Foreign institutional investors (FIIs) staged a brief and tentative return to Indian equities, only to turn sellers again in March as escalating tensions in West Asia rattled global risk sentiment.
So far this month, FIIs have pulled out $8.3 billion from Indian markets, reversing the buying momentum seen in February and signalling a shift towards caution amid geopolitical uncertainty.
The recent outflows come even as FIIs reshuffled their portfolios, raising exposure to industrials and energy stocks to 13- and 17-month highs, respectively. This reallocation was largely funded by aggressive trimming of financials, indicating a tactical sectoral shift rather than a broad-based exit.
In February, however, the mood was markedly different.
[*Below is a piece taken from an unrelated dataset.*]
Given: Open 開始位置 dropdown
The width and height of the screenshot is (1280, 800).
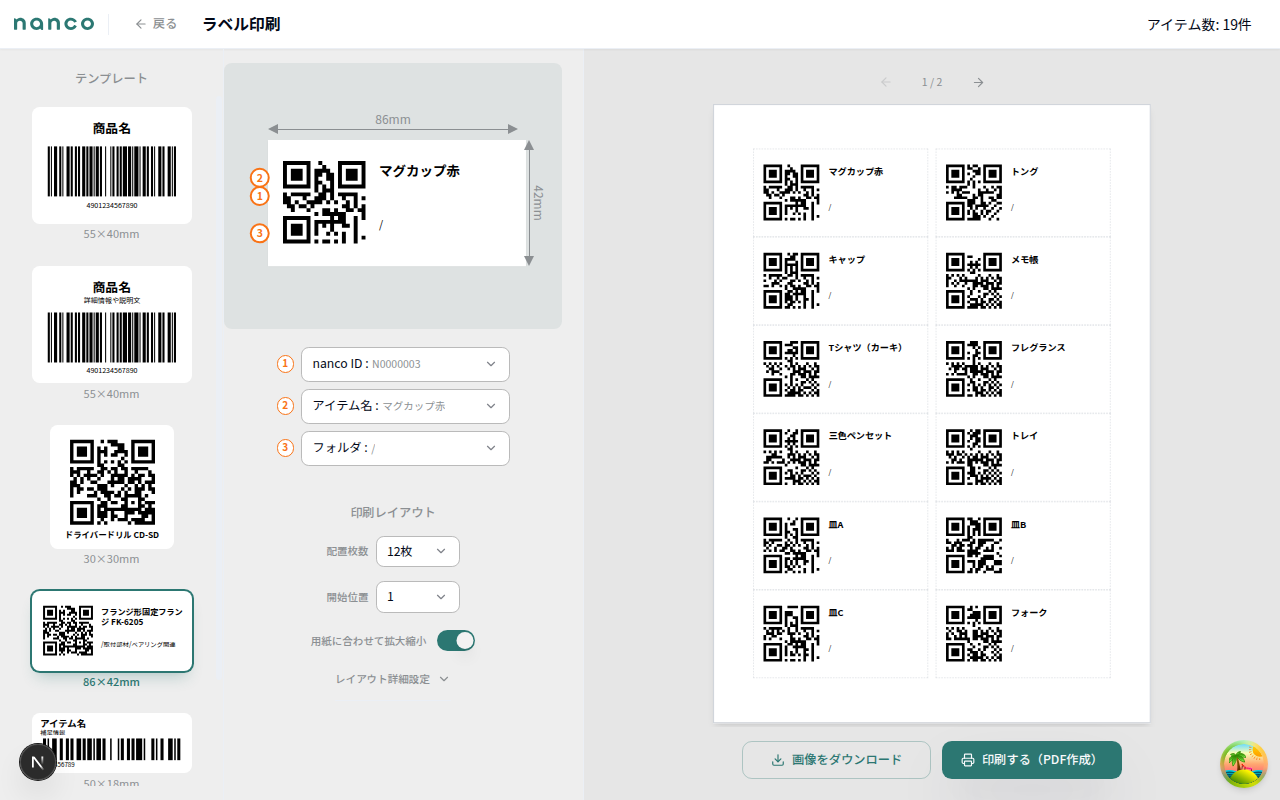Looking at the screenshot, I should [x=417, y=597].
FIIs had turned net buyers, investing $1.7 billion in Indian equities following the interim India-US trade deal, which boosted investor confidence and improved risk appetite towards emerging markets.
A deeper look at the flows shows that the February buying was driven primarily by non-India dedicated active funds, which account for nearly 67% of total FII assets under management (AUM). These funds pumped in $6.6 billion into Indian equities during the month.
India-dedicated passive funds, though smaller in size at 4% of FII AUM, contributed an additional $0.5 billion in inflows.
On the other hand, selling pressure came from non-India dedicated passive funds, which make up about 24% of FII AUM, as they offloaded $5.2 billion worth of equities. India-dedicated active funds, accounting for 5% of AUM, sold a relatively modest $0.3 billion.
The sharp reversal in March underscores how quickly global cues, particularly geopolitical risks, can alter foreign investor sentiment, even as underlying domestic fundamentals remain intact.